▶ _TASK BRIEF_: Your task is to copy the stretch of lines in the records below that begins with the line containing "The image size is (1520, 940)." and ends with the line containing "Where should I", exactly as written, with nothing added.

▶ _AVAILABLE DATA_:
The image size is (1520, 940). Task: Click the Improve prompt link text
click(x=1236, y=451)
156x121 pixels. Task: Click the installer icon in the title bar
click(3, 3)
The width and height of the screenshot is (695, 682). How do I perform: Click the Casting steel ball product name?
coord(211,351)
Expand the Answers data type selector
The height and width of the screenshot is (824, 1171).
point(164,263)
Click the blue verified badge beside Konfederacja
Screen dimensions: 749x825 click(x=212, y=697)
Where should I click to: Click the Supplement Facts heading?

--

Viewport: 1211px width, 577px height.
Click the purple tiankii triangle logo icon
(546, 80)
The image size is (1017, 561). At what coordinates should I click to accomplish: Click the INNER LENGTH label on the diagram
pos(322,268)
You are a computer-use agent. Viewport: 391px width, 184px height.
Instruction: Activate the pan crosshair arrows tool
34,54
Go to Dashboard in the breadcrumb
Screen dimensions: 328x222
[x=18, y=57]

▶ _SOLUTION FOR THIS PROBLEM_:
The image size is (1520, 940). Task: Click the Improve prompt link text
click(x=1236, y=451)
156x121 pixels. Task: Click the installer icon in the title bar
click(3, 3)
The width and height of the screenshot is (695, 682). How do I perform: Click the Casting steel ball product name?
coord(211,351)
Expand the Answers data type selector
The height and width of the screenshot is (824, 1171).
point(164,263)
Click the blue verified badge beside Konfederacja
Screen dimensions: 749x825 click(x=212, y=697)
Where should I click to: Click the Supplement Facts heading?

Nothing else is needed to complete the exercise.